A new study has revealed that middle-aged adults who go under general anesthesia are 29% more likely to suffer from Alzheimer’s disease than those who don’t. Although patients should not be afraid of going under general anesthesia, the study suggests that a patient’s cognitive performance should be checked before and after general anesthesia.

The study led by Dr. Kim Do-hwan from Samsung Medical Center analyzed the data of 219,423 men and women over the age of 50. The results of the study were published in the recent edition of “Journal of Alzheimer’s Disease,” an international academic journal.

General Anesthesia

The research team compared 44,956 patients who had gone under general anesthesia to a control group of 174,469 people to check for the onset of dementia between 2002 and 2013. Amongst the two groups, a total of 8,890 were diagnosed with dementia. A large portion of the dementia patients was diagnosed with Alzheimer’s.

The group that had gone under general anesthesia were found to have a 28.5% higher chance of developing dementia compared to the control group.

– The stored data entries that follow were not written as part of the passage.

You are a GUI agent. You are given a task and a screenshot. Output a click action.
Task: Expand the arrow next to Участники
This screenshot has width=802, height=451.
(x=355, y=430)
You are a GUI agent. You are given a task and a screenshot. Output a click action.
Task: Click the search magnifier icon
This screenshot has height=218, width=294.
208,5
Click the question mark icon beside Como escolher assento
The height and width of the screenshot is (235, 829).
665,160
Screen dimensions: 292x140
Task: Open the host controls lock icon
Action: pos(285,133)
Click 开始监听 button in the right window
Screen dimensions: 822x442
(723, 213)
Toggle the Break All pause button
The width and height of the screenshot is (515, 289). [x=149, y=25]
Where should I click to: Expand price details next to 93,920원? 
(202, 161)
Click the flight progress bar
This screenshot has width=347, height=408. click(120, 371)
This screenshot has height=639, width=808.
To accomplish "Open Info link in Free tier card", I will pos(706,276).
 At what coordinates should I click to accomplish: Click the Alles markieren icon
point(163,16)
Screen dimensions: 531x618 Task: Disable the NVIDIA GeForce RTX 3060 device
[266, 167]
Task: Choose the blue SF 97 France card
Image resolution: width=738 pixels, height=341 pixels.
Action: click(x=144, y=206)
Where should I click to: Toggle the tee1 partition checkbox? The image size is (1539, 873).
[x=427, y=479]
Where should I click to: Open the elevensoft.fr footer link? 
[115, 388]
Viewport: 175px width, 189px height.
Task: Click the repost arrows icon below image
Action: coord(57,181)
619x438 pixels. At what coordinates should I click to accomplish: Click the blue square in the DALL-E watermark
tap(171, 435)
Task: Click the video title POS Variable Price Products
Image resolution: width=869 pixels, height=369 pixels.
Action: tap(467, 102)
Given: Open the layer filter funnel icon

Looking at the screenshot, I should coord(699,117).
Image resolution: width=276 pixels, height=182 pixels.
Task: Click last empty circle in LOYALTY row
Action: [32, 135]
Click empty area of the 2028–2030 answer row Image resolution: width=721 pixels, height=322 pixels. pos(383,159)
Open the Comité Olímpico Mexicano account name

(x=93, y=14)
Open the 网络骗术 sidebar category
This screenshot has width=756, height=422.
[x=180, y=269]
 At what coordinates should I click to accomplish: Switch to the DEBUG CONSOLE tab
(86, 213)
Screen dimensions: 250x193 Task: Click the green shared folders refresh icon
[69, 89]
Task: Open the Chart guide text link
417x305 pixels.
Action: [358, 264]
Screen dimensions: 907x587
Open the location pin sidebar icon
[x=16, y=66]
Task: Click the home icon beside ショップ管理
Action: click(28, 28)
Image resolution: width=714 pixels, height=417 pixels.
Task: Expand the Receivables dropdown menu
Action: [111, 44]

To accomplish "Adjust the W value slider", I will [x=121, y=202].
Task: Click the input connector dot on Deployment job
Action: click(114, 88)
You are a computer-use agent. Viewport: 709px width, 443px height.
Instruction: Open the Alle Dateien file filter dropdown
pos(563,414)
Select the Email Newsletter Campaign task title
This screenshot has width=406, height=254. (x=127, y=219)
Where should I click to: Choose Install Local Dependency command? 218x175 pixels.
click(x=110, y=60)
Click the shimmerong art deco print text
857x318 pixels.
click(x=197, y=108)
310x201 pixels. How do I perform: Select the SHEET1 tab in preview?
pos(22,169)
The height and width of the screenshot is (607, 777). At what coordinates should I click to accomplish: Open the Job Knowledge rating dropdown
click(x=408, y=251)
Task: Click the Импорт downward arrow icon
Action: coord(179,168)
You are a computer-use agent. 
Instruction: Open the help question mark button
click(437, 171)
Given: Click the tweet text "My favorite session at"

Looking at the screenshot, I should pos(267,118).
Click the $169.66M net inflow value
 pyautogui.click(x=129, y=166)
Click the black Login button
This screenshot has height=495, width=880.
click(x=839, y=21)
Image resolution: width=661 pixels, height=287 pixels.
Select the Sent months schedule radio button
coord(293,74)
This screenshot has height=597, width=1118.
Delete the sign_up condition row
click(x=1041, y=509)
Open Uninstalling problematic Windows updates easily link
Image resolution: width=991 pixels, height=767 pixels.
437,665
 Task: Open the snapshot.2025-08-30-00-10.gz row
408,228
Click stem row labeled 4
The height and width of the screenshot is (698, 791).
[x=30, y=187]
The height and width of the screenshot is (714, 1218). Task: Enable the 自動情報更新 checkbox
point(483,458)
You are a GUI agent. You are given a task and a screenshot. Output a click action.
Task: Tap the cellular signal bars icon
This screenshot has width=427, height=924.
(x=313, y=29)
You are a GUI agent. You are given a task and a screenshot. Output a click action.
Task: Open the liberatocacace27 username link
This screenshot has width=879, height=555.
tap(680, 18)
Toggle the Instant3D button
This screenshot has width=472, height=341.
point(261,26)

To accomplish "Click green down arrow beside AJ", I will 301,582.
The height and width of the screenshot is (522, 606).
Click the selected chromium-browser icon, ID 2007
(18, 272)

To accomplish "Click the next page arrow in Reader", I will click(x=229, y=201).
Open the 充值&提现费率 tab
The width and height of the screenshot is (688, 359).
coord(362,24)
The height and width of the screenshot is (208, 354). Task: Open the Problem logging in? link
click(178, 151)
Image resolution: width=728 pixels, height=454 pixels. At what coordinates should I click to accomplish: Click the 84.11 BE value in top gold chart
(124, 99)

Already reflected in the results were other factors attributing to the onset of dementia such as age, gender, other illnesses and surgical procedures.

In addition, patients that were administered a mix of several anesthetics showed a 49% greater chance of dementia compared to patients administered with just one type of anesthetic. The study also stated that as each hour under general anesthesia passed, the patient had a 6% higher chance of ending up with dementia.